(Data entries)
◆ ◆ ◆ ◆ ◆

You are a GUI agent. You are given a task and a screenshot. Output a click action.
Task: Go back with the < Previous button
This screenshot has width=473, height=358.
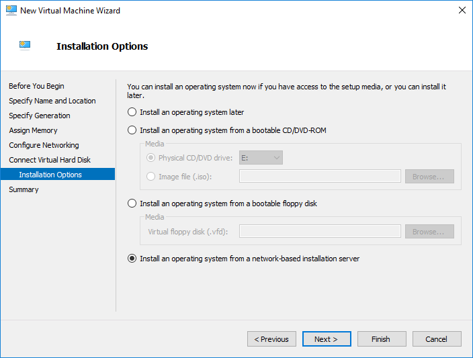[271, 339]
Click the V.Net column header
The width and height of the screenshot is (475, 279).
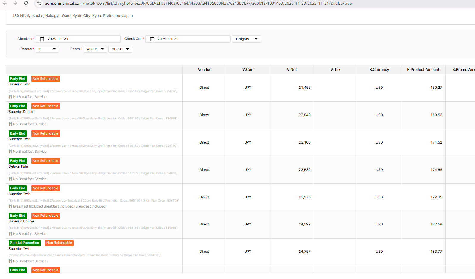click(292, 70)
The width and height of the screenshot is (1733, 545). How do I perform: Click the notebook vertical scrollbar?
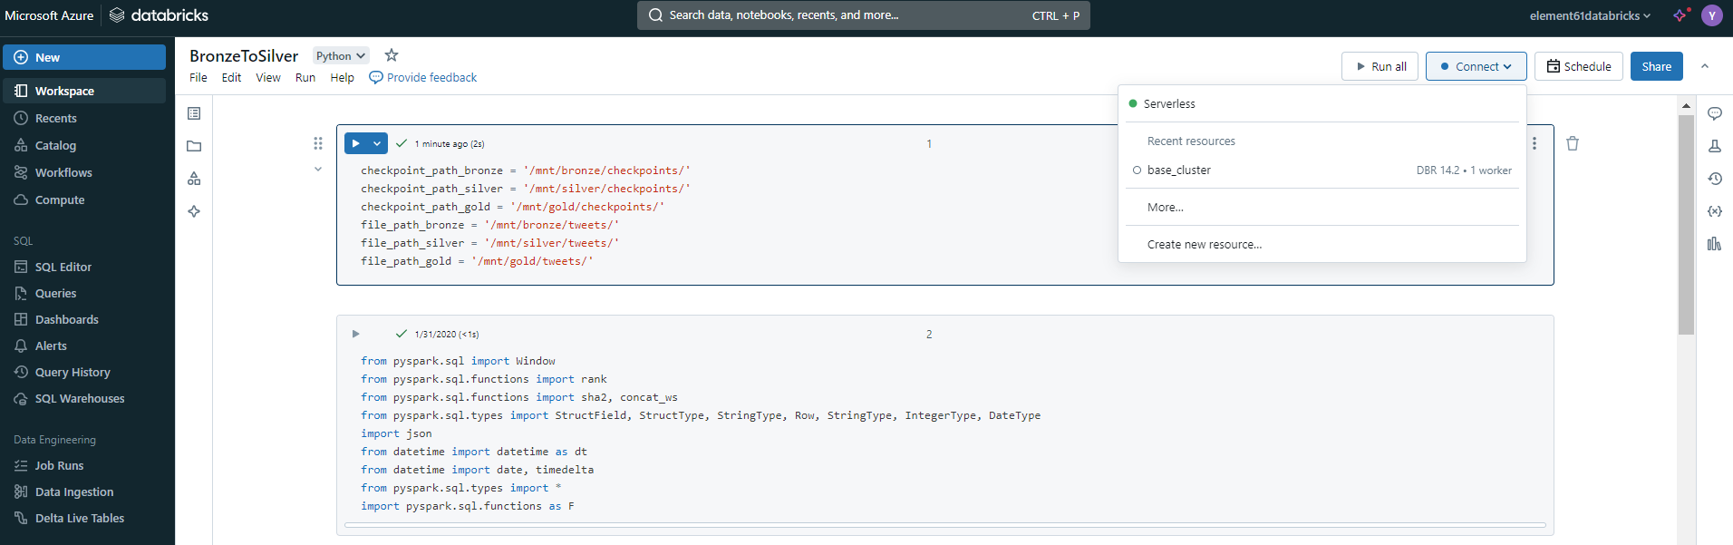tap(1686, 227)
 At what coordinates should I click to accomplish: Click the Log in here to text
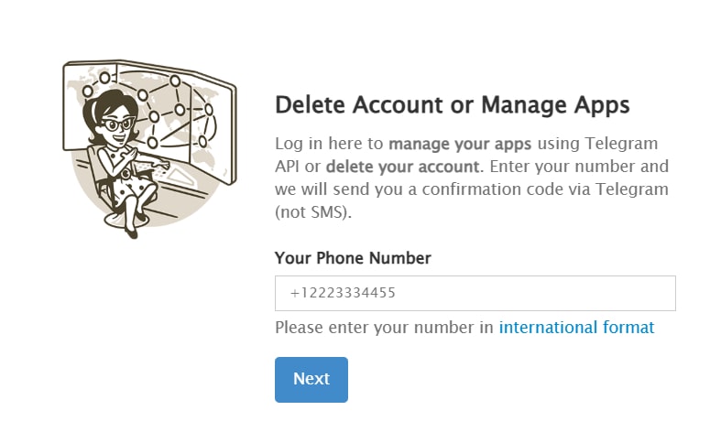[329, 144]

◆ ◆ ◆ ◆ ◆

**HOW TO COMPLETE THIS TASK**
The records above must all be output exactly. Omit the images.

**TASK RESULT**
You are a GUI agent. You are given a task and a screenshot. Output a click action.
Task: Go back with the < Previous button
This screenshot has width=473, height=358.
[271, 339]
Click the V.Net column header
The width and height of the screenshot is (475, 279).
click(292, 70)
The width and height of the screenshot is (1733, 545). How do I perform: Click the notebook vertical scrollbar?
tap(1686, 227)
 At what coordinates should I click to accomplish: Click the Log in here to text
[329, 144]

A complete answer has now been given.